A positive ""No"" is a three-in-one package of ""Yes! No. Yes?"", a ""No"" wrapped in respect. The first ""Yes"" is internally focused. It touches on our interests and values. The ""No"" asserts our power. And the second ""Yes"" focuses externally, on getting the other to come to an agreement. It resembles a tree. The trunk is our ""No"" -- straight and strong. The roots are the first ""Yes"" -- to the deeper interests and values that sustain us. And the branches and foliage that reach out from the trunk are the second ""Yes"".

Ury suggests a three-staged approach to saying ""No"" positively, i.e.: 1) Prepare, 2) Deliver and 3) Follow Through.

The preparation stage involves ""uncovering our Yes"" as the initial critical step. It is a deep search within -- for our interests, needs and core values -- the many possible motivations behind our ""No"". For example, when we say ""No"" to a customer's generous gift, our interest is to preserve the long-term relationship and integrity of the company and the customer (and avoid a conflict of interest). Nelson Mandela chose to call his memoir not ""Long Walk Away from Apartheid"" but Long Walk to Freedom. Understanding what we want and value -- personally and professionally -- allows us to be proactive instead of reactive. It grounds us on fundamental and positive things so that we can stand on our feet rather than the other's toes. It gives us a sense of direction and the energy to express our ""No"".

The second preparatory step is ""empowering our No"" which involves devising a Plan B. It's an important exercise to help us transform our fear or anger into tangible issues and options.

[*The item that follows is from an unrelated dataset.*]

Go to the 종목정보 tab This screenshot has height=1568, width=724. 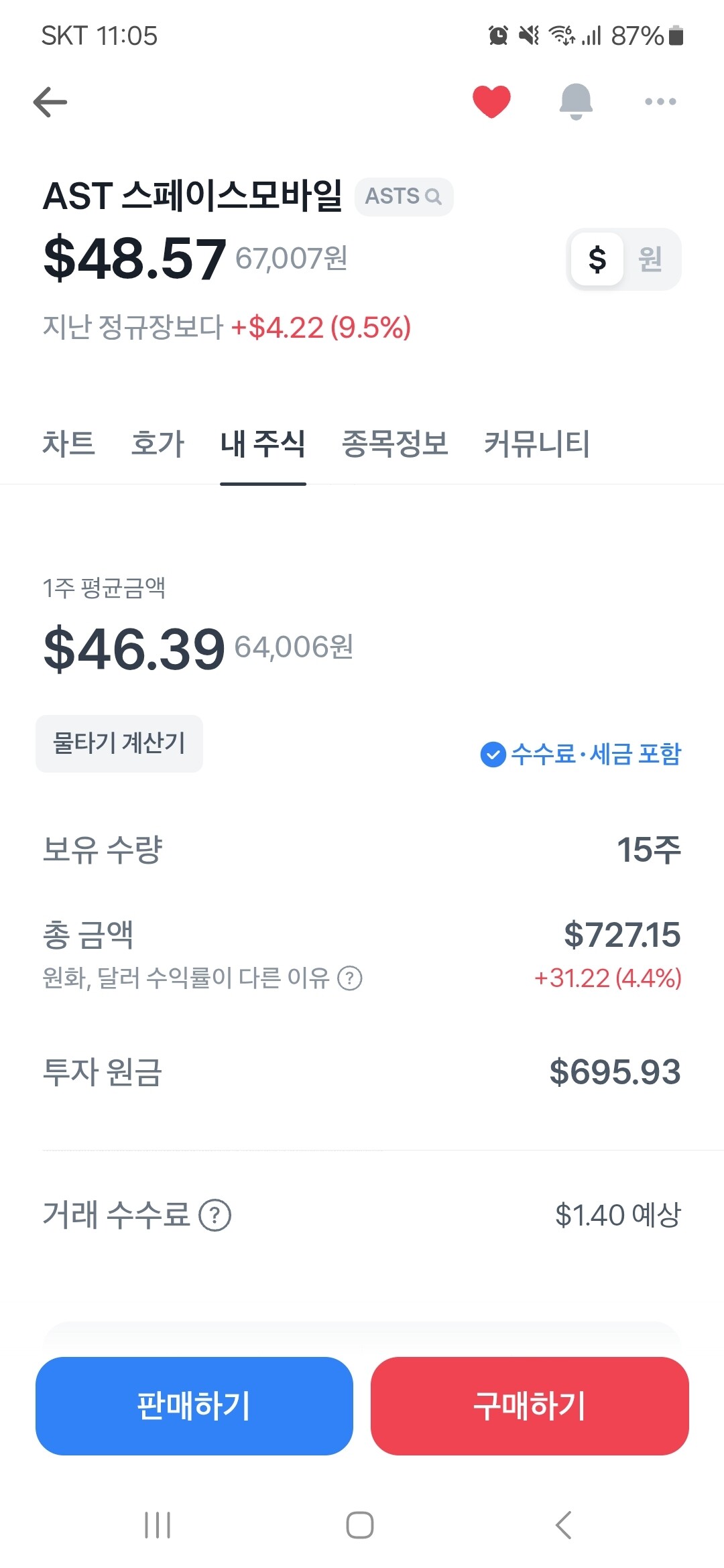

The more we think we are dependent on the other, the higher the urge to accommodate, attack or avoid. A Plan B also helps us deal with reality and gives us confidence to say ""No"" effectively. Once Plan B is in place, Ury suggests we give ourselves a chance to reassess our ""No"" decision as it may carry significant risks and costs to us and the other and therefore we should choose our battles carefully and wisely.

The following questions may help: 1) Do I have the interest (core values and needs)? 2) Do I have the power (including a sound Plan B)? and 3) Do I have the rights? Strongly aligned interest, power and rights should be a strong foundation for us to assert our ""No"".

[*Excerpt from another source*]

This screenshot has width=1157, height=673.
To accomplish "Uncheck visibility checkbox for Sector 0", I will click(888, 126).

The next step is ""respecting our way to Yes"". It's about making the other say ""Yes"" to our ""No"" without feeling hurt or rejected. As Frank Barron said, ""Never take a person's dignity; it is worth everything to them, and nothing to you."" Genuine respect for the other is the key to a successful ""No"".

Unfortunately it is not as easy as it sounds. It requires a genuine desire on our part to listen to attentively, understand and acknowledge the other as a human being -- without agreeing with their points of view or demands. To be able to respect the other, we first need to respect ourselves. True respect is based on strength, confidence, not weakness and insecurity. It's more about who we are than who they are.

Stage two is the delivery (of the positive ""No""). This is when certain skills do help and only practice makes perfect. Ury suggests using particular statements (The, I and We) that can help set out facts (The), explain interests and needs (I), and invoke shared interests (We). Pay close attention to language (and body language), and take into account the relevant culture in order to succeed.

The final stage is the follow through. It's about managing the other's reactions -- and also ours -- after we put forward our ""No"". It's the time to build a ""golden bridge"" so that the other can come to us with dignity. And yet, this is when we usually feel most vulnerable, uneasy, guilty or even fearful -- as the other may quickly shift from avoidance to anger (before acceptance). At this stage, what we need to do is to stay true to our ""Yes"", underscore our ""No"", and negotiate for a positive outcome.

The ability to say ""No"" positively can help us foster more authentic and lasting relationships and keep our business and ourselves strategically focused. It does require courage, vision, practice and persistence, but is certainly within the reach of everyone.

The rule of thumb is, be true to ourselves and respectful of others.